How to Delete an Invoice in QuickBooks: Online & Desktop

To delete an invoice in QuickBooks Online, go to Sales & Get Paid, select Invoices, open the invoice you want to remove, then click More at the bottom and choose Delete. Before you do, know that deleting permanently erases the invoice from your books. In most cases, voiding is the safer choice because it keeps a record while zeroing out the amount.

Deleting a Single Invoice in QuickBooks Online

There are two ways to delete an individual invoice, depending on whether you open it first or act from the list view.

From the invoice page:

  • Go to Sales & Get Paid, then select Invoices.
  • Find and open the invoice you want to delete.
  • At the bottom of the invoice, select More, then Delete.
  • Select Yes to confirm.

From the invoices list:

  • Go to Sales & Get Paid, then select Invoices.
  • Find the invoice in the list.
  • In the Action column, open the dropdown and select Delete.

If you need to remove several invoices at once, check the box next to each one in the list, then click the Batch actions button and select Delete. This saves time when you’re cleaning up test invoices or duplicates.

When to Delete vs. When to Void

QuickBooks gives you two options for getting rid of an invoice, and they work very differently behind the scenes.

Voiding cancels the invoice but leaves it visible in your system. The dollar amount changes to zero, and QuickBooks marks it as VOID in your records. It still appears on reports like your balance sheet, so you have a paper trail showing the invoice once existed. Any inventory items linked to the invoice return to stock, and any payments already applied become unapplied so you can redirect them.

Deleting erases the invoice from your records entirely. It no longer shows up in financial reports, customer transaction histories, or anywhere else in QuickBooks. The only trace it leaves is a line in your audit log. You cannot undo a deletion.

Voiding is the better choice in most situations. If you sent an invoice to the wrong customer, billed the wrong amount, or need to cancel a transaction you’ve already recorded, voiding keeps your audit trail intact. Delete only when the invoice should never have existed at all, like a duplicate entry or a test transaction you created while setting up your account.

Invoices With Payments Applied

You cannot delete or void an invoice that has a payment linked to it until you deal with the payment first. If a customer already paid (or you recorded a partial payment), you need to delete or unapply that payment before QuickBooks will let you touch the invoice. Open the payment transaction, remove it, and then return to the invoice to delete or void it.

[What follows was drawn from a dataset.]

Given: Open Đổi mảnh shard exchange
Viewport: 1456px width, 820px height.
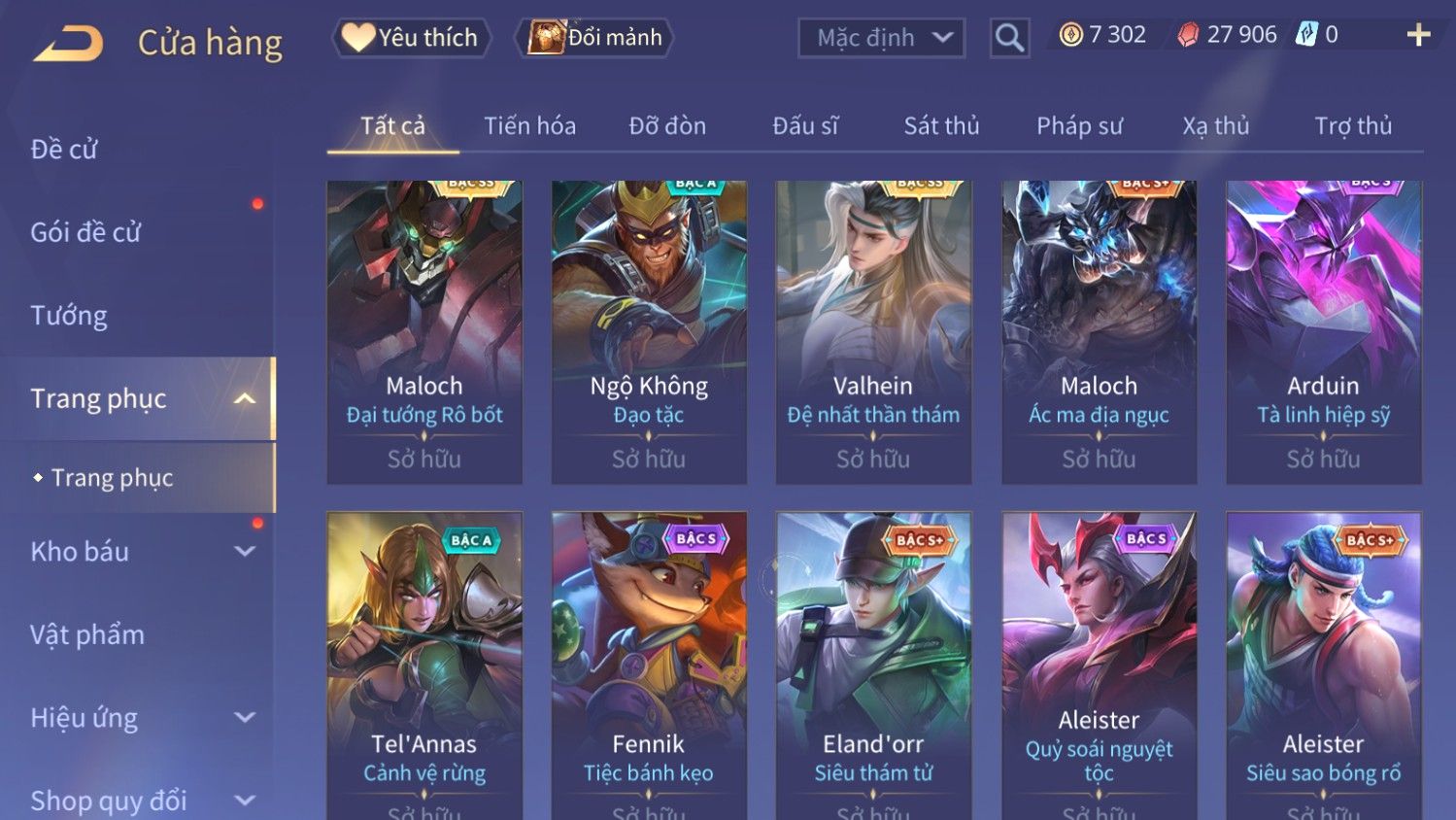Looking at the screenshot, I should tap(593, 38).
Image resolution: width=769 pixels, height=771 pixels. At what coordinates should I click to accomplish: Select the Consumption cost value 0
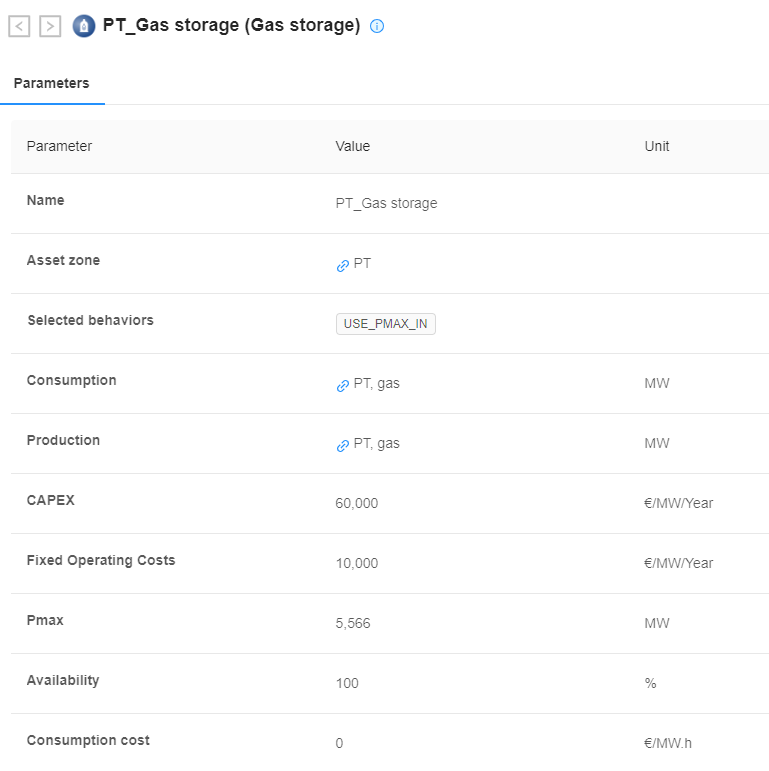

If you void the invoice instead of deleting it, any linked payments become unapplied automatically. That means the payment still exists in your system, just no longer connected to that specific invoice. You can then apply it to a corrected invoice or refund it.

What You Can and Cannot Delete

QuickBooks Online lets you delete any sales transaction, but voiding is limited to certain transaction types: invoices, bill payments, payments, and sales orders. On the expense side, you can delete any expense transaction, but you can only void checks, expenses, and bill payments. If the Delete option is grayed out or missing, the transaction likely has a linked payment, is part of a reconciled period, or your user role doesn’t have permission to delete transactions.

If your company uses a closing date to lock prior accounting periods, you’ll need the closing date password (set by the account admin) to delete or void anything dated before that cutoff. This is a safeguard to prevent accidental changes to financials that have already been filed or reviewed.

Checking the Audit Log for Deleted Invoices

Once an invoice is deleted, you can’t restore it. But QuickBooks does record the deletion in your audit log, which tracks every transaction change made by every user. To find it, go to Reports and look for the Audit Log. Use the filter dropdown to search specifically for Deleted/Voided transactions. You can narrow results further by setting a date range for when the invoice was originally created.

The audit log shows who deleted the invoice, when they did it, and basic details about the original transaction. This is useful if invoices are disappearing unexpectedly or if you need to recreate a deleted invoice manually. Since QuickBooks does not offer an undo or restore function for deletions, your only option is to create a new invoice with the same details.

Deleting Invoices in QuickBooks Desktop

The process in QuickBooks Desktop is slightly different from the Online version. Open the invoice you want to remove, then go to the Edit menu at the top of the screen. You’ll see options for both Void Invoice and Delete Invoice. Choose the one that fits your situation. QuickBooks will ask you to confirm before completing either action.

The same rules apply: voiding zeroes out the amount and keeps the record, while deleting removes it permanently. Desktop also maintains an audit trail, so deleted invoices still appear in your transaction history log even after they’re gone from your books. If you’re working in a multi-user environment, make sure you have the right permissions before attempting to delete. Admins can restrict which users are allowed to void or delete transactions through the user role settings.